Douglas J. Bennet, President
Wesleyan University
Middleman CT 06459-0290

Dear President Bennet:

Thank you very much for your reply of September 24. We are most encouraged to learn that you will review both the "verbal harassment and abuse" portion of the Wesleyan code, and the appropriate scope of student judicial bodies at Wesleyan.

Please forgive the tardiness of our response, but the pressures of my schedule have made it difficult for me to allocate sufficient time to compile the information you requested. We hope you will find the following summary useful. Let us know if you'd like me to send you copies of the actual Court decisions.

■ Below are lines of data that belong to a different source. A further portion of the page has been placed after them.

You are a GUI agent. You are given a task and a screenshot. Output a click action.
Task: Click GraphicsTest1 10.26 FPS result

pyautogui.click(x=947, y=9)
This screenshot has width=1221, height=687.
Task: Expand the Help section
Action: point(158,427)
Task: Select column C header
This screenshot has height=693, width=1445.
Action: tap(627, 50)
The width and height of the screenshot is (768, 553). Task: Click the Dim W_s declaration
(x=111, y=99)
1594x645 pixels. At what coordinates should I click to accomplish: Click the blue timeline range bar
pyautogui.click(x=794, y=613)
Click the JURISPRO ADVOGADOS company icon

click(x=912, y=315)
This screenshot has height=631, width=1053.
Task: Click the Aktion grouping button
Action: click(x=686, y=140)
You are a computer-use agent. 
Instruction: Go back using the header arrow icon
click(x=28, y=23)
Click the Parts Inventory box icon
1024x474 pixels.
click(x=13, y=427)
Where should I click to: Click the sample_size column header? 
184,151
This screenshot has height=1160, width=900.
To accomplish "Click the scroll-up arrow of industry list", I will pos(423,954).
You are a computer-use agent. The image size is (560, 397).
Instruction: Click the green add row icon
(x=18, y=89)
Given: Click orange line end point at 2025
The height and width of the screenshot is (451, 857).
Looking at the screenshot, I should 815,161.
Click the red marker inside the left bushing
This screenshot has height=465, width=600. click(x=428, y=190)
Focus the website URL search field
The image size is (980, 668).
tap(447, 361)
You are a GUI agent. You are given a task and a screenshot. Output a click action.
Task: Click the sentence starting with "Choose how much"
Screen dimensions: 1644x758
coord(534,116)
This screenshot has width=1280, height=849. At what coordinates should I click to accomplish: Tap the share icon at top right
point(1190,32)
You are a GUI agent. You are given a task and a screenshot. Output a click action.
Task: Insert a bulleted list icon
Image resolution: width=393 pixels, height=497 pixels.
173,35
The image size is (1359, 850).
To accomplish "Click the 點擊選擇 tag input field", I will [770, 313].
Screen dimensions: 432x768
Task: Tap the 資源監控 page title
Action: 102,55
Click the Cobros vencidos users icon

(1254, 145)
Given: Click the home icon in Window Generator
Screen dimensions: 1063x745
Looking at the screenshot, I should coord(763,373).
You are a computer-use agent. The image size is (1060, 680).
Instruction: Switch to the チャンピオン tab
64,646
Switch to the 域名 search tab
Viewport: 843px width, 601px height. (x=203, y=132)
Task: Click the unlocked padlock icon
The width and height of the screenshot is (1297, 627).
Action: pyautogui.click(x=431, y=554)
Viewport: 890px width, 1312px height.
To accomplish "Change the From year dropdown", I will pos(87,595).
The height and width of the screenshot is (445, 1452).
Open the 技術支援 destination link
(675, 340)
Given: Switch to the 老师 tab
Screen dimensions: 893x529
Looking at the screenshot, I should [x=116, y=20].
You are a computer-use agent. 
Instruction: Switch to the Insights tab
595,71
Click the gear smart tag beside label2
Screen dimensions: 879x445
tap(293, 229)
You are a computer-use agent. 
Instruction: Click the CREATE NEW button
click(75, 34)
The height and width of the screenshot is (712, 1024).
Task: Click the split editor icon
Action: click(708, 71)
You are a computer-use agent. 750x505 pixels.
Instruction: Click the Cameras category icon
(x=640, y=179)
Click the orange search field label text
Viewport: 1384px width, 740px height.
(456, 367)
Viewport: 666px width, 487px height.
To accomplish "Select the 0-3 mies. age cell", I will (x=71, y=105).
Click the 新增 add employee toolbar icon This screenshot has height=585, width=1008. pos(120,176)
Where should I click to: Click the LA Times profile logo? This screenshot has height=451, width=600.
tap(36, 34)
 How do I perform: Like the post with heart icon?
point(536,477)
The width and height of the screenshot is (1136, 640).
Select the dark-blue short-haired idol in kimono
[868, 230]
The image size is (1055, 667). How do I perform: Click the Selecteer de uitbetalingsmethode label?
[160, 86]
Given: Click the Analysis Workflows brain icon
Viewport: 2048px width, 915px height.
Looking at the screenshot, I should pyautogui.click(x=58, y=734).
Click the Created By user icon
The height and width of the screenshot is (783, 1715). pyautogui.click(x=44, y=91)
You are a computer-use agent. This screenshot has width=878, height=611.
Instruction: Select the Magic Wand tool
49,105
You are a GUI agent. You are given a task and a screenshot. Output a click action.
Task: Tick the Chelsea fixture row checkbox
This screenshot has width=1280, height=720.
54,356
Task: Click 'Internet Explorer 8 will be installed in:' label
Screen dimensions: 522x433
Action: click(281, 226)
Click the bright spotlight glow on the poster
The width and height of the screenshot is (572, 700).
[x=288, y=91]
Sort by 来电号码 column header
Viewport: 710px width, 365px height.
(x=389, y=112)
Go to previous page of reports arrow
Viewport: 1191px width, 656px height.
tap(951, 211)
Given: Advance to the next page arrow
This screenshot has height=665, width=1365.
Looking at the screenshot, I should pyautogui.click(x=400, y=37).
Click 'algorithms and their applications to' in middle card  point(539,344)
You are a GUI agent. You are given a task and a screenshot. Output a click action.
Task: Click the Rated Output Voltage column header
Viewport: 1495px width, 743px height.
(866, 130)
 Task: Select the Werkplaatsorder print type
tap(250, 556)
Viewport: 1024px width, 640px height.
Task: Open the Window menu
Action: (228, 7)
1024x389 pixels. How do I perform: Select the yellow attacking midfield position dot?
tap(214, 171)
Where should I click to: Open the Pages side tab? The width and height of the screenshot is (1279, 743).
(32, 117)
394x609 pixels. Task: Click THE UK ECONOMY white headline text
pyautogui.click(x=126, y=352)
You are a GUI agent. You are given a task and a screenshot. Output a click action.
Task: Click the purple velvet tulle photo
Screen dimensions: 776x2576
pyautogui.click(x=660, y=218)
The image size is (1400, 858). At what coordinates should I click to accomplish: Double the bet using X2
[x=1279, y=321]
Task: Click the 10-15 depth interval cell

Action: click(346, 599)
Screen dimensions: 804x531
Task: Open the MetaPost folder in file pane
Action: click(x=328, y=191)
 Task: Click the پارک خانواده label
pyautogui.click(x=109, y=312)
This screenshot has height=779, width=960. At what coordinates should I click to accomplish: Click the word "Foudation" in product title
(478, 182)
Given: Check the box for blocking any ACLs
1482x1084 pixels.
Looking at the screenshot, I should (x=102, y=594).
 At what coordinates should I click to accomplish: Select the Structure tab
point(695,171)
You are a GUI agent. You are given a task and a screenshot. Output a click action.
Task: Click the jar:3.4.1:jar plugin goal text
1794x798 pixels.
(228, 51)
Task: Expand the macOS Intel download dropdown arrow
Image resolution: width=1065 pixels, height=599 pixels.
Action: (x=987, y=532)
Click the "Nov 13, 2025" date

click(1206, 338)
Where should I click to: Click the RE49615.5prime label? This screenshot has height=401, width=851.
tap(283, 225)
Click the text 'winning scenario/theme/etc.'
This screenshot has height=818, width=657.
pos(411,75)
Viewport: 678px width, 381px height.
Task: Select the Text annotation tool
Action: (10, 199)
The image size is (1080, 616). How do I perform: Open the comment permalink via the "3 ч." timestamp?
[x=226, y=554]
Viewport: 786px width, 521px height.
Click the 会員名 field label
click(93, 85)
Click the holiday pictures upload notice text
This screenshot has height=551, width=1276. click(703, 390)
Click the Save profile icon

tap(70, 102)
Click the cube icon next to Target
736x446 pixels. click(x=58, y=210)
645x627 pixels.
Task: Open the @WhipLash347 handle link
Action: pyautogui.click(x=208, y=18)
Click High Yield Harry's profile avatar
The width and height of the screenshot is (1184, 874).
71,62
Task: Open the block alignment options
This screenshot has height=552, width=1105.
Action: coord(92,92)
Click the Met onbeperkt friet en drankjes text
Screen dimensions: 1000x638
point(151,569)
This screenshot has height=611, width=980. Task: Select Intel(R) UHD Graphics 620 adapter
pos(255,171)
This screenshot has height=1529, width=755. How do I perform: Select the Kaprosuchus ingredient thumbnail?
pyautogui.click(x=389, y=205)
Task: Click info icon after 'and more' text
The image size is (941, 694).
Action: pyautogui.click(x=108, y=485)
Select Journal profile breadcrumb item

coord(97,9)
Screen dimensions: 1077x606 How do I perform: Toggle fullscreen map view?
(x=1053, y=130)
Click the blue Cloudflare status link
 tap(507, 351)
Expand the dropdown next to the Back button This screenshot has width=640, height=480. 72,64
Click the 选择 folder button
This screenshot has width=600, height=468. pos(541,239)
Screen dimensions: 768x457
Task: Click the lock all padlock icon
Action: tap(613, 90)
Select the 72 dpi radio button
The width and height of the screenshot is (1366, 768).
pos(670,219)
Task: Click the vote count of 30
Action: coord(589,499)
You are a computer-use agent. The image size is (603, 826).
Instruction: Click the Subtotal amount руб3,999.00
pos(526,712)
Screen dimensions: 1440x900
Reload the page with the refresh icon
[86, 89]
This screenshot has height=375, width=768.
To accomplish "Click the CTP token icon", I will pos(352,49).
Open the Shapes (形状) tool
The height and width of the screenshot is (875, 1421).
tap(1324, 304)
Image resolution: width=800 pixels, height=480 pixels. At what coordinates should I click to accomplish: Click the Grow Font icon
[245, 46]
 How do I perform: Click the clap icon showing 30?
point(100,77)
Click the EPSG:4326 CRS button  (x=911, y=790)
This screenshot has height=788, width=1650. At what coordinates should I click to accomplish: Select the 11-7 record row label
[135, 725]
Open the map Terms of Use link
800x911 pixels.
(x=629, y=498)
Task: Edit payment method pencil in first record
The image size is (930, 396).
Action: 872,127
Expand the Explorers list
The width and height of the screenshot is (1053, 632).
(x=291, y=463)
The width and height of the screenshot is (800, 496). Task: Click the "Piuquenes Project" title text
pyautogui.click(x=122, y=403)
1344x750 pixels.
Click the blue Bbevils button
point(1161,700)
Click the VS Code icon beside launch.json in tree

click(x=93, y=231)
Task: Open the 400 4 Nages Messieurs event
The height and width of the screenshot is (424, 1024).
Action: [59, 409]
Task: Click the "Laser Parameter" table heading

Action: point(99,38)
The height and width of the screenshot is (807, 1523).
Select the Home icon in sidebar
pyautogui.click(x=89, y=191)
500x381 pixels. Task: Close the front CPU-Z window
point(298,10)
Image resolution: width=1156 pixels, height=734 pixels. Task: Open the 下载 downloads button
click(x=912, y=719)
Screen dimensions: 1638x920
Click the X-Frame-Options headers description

Before discussing specific cases, I would like to recommend a few books. Must reading is Speaking of Race, Speaking of Sex: Hate Speech, Civil Rights and Civil Liberties (New York University Press: 1994), edited by Henry Louis Gates, Jr., Chair of the Afro-American Studies Department at Harvard. This anthology includes Gates' excellent essay, "War of Words: Critical Race Theory and the First Amendment," an adaptation of his article, "Let Them Talk." (New Republic, September 20 and 27, 1993.) I found Gates' original New Republic article most useful in clarifying my own thinking on this difficult topic. I recommend all of the essays in this anthology.

I also recommend Hate Speech: The History of an American Controversy (University of Nebraska Press: 1994) by Samuel Walker and a very recent book, Fighting Words: The Politics of Hate Speech (Praeger: 1996) by Laurence R. Marcus. In a few months, look for a new book on the subject by Harvey Silverglate, tentatively titled, Where the Buffalo Roam.

The speech codes that begin plaguing college campuses in the late 80s were a predictable result of the diversification that had begun a few years prior. Students found themselves sharing classes, dormitories, and dining halls with many who differed from them in race, religion, sexual orientation, socio-economic class, ethnicity, etc. This diversity was very exciting, and provided a wonderful learning opportunity that could still reap priceless benefits by nurturing a more tolerant society. Unfortunately, this diversity also precipitated incidents where prejudice was expressed openly and vulgarly.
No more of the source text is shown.